Task prompt: Reproduce every line of the data from the line containing "You are a computer-use agent. Viewport: 630px" through the line containing "Action: tap(37, 53)", adding -73 to each coordinate value and leaving everything else unchanged.

Word and element location data:
****************
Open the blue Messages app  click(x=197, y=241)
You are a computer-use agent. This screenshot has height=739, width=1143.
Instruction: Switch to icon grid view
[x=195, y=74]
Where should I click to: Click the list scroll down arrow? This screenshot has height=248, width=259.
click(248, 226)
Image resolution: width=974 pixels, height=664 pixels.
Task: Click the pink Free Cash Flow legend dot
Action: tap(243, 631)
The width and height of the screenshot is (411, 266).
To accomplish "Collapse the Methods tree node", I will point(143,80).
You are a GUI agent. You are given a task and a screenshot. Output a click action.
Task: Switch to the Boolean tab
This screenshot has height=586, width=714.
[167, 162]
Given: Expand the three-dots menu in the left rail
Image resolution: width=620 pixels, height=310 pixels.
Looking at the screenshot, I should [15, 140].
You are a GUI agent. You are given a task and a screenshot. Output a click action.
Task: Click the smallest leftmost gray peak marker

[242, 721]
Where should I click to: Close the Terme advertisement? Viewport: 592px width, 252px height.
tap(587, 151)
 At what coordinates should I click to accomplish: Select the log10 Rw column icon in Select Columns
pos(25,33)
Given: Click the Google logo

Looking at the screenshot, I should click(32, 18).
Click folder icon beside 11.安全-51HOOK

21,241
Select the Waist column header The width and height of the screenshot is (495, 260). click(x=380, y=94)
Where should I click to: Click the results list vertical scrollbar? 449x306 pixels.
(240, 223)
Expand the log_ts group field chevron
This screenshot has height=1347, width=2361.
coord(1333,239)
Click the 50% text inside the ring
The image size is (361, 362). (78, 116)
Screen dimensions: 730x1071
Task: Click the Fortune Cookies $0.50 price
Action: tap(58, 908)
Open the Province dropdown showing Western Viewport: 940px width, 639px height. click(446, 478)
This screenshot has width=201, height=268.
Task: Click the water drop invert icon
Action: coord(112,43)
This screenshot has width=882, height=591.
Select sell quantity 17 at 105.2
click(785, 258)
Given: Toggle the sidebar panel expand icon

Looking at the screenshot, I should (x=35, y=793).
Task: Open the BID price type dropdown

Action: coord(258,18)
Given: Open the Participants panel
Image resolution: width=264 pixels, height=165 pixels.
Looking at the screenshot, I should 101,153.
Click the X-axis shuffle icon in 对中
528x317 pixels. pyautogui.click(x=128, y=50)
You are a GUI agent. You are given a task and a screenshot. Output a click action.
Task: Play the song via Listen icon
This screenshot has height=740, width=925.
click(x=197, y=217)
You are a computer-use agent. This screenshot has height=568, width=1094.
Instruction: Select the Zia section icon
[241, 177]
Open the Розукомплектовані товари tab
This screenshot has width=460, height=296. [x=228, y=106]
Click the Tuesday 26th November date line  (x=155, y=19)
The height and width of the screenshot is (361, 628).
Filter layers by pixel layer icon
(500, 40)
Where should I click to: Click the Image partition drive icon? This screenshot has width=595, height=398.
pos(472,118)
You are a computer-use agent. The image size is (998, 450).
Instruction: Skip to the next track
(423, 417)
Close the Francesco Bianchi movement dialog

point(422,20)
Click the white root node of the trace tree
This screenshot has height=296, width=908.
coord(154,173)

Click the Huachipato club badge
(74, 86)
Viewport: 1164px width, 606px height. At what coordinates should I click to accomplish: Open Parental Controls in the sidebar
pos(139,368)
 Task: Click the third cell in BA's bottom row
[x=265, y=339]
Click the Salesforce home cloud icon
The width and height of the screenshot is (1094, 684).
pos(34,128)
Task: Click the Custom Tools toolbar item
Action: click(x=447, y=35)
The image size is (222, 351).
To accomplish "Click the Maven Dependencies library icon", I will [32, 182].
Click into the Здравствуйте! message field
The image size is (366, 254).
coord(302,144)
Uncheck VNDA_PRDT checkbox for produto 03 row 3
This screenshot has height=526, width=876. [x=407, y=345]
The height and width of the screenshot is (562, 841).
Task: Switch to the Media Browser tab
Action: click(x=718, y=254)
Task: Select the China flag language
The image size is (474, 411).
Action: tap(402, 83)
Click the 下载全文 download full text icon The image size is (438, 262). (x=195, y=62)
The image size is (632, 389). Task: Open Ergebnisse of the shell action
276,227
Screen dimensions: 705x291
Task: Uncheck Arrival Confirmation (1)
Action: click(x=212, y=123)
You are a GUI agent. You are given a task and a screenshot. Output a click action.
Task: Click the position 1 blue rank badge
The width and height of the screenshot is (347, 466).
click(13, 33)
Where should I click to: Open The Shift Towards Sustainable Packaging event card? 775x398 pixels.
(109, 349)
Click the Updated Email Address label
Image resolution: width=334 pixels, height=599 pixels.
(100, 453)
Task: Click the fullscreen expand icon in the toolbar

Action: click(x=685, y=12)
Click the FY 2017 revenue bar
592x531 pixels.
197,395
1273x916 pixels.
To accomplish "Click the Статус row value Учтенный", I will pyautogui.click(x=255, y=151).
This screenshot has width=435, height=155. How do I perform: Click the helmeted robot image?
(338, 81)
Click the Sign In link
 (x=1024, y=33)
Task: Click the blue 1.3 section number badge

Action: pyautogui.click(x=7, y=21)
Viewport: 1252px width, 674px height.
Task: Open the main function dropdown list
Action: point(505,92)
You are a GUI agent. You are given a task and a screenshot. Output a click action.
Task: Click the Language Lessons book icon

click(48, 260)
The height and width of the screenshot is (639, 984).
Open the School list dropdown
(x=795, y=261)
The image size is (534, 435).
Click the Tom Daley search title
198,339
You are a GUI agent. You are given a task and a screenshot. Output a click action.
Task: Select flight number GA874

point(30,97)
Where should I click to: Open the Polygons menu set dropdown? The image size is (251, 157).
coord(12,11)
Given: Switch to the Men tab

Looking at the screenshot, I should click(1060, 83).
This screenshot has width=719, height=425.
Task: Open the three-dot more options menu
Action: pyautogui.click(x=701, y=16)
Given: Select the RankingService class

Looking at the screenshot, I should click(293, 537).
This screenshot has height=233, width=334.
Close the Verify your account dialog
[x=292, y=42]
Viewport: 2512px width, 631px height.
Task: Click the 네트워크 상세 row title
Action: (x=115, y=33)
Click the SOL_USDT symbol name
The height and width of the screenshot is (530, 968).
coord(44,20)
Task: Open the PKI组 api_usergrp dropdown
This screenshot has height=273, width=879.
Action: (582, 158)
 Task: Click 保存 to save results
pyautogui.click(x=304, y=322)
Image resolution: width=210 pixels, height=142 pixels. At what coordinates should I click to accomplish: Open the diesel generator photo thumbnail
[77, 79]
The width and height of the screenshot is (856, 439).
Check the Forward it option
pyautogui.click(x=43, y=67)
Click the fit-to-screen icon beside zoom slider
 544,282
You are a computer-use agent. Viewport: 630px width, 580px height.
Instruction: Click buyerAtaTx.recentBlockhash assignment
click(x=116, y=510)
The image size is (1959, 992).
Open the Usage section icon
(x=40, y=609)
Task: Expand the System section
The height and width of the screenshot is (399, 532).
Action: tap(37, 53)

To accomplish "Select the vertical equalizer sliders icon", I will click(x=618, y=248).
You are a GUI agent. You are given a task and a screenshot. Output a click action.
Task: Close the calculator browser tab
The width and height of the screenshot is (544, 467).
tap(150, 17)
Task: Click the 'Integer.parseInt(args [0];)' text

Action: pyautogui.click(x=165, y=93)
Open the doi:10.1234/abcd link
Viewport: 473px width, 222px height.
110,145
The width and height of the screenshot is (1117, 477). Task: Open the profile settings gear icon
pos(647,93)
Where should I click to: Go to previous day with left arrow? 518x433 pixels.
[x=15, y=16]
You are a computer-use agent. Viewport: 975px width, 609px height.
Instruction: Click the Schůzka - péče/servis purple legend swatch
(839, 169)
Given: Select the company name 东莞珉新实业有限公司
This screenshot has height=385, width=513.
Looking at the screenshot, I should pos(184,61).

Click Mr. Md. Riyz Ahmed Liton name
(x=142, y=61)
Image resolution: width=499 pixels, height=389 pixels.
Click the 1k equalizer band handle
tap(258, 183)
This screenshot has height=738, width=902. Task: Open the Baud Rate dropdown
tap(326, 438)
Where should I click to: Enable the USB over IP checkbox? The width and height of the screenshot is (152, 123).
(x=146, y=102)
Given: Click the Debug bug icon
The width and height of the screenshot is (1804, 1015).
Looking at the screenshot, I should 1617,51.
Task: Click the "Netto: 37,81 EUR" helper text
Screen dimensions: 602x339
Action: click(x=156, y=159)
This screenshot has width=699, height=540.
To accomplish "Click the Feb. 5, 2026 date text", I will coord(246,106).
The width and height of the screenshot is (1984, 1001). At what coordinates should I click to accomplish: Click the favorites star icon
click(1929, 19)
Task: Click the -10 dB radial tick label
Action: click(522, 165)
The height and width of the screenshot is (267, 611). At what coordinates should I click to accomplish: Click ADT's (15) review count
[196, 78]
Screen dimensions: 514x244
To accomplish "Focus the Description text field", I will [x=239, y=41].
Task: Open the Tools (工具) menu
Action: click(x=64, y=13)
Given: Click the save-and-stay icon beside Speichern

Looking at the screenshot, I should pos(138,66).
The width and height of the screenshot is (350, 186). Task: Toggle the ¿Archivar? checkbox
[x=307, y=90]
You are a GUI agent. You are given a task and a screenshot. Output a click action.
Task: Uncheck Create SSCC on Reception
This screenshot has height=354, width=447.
****************
Expected answer:
You are a computer-use agent. Viewport: 630px width, 580px height.
Instruction: Click buyerAtaTx.recentBlockhash assignment
click(x=43, y=437)
The image size is (1959, 992).
Open the Usage section icon
(x=-33, y=536)
Task: Expand the System section
The height and width of the screenshot is (399, 532).
Action: tap(-36, -20)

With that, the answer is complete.